LIKE SOLDIERS IN WAR WHO turn on their commanders, the body's immune defenses can attack normal tissue, triggering diseases such as rheumatoid arthritis and multiple sclerosis. The problem is a communications breakdown between "helper" T cells and antibody-producing B cells, which normally cooperate to destroy invaders.
Two years ago, Dartmouth Medical School immunologist Randolph Noelle reported that he had halted such autoimmune reactions in mice with a monoclonal antibody--a protein that can bind to cells and block functions. Now, he has extended the technology to humans and licensed it to San Diego-based IDEC Pharmaceuticals Corp., a leader in making monoclonal antibodies for cancer and autoimmune disease.

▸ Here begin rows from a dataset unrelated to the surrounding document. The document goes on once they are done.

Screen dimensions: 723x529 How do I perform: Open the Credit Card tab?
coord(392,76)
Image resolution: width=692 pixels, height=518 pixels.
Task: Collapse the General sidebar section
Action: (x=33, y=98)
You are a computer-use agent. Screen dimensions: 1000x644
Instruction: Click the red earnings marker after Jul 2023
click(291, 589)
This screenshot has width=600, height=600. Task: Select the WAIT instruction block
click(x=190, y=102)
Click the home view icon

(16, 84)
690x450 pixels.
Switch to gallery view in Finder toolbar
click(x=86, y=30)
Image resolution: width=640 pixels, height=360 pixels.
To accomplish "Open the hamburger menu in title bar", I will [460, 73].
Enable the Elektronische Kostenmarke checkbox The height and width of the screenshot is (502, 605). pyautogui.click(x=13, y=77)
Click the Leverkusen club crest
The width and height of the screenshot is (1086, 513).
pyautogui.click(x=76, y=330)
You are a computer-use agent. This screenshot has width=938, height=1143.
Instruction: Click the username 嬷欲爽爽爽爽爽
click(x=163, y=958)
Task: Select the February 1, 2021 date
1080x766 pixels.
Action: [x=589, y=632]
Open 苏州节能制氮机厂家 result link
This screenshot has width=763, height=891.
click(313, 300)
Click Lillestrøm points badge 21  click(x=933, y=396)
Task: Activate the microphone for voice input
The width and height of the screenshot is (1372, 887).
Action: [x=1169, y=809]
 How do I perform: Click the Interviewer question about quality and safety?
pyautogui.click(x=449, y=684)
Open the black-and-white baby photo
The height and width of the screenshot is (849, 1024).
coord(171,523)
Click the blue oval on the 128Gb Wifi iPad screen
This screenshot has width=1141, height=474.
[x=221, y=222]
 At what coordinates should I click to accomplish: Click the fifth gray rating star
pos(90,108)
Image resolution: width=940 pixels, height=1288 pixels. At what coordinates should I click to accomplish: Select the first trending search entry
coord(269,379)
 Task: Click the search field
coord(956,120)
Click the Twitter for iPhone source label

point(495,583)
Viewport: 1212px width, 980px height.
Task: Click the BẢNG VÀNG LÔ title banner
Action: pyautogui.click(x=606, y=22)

The protein that Noelle isolated attaches to a site on T cells called gp39, which serves as a kind of communication link between T and B cells. In experiments with mice, Noelle found that the protein interrupts communications when it binds to the gp39 site. The mice then stop producing their own, marauding antibodies, and the disease symptoms vanish. Incredibly, when protein injections are terminated, the mice begin producing antibodies again--but the animals remain disease-free. In effect, Noelle says, the anti-gp39 protein "resets the mouse's immune system."
IDEC plans to "humanize" the anti-gp39 protein by splicing it with human DNA to produce a drug. Clinical trials could begin as early as 1997. The protein should block rogue antibodies in humans, says IDEC CEO William Rastetter. "And we'd also hope to see the suppression continue."